Exercise description
Please rewrite the lines from the one with "will (x=232, y=434)." to the one with "This screenshot has", both included, with each coordinate in the answers shifted by -40. Keep every other part of these lines unchanged.

Provided records
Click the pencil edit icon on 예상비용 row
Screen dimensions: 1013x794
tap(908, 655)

---

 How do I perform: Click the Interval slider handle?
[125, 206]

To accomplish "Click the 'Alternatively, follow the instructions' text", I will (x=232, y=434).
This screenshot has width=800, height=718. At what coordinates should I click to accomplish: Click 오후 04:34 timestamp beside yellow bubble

Task response
To accomplish "Click the 'Alternatively, follow the instructions' text", I will (x=192, y=394).
This screenshot has width=800, height=718. At what coordinates should I click to accomplish: Click 오후 04:34 timestamp beside yellow bubble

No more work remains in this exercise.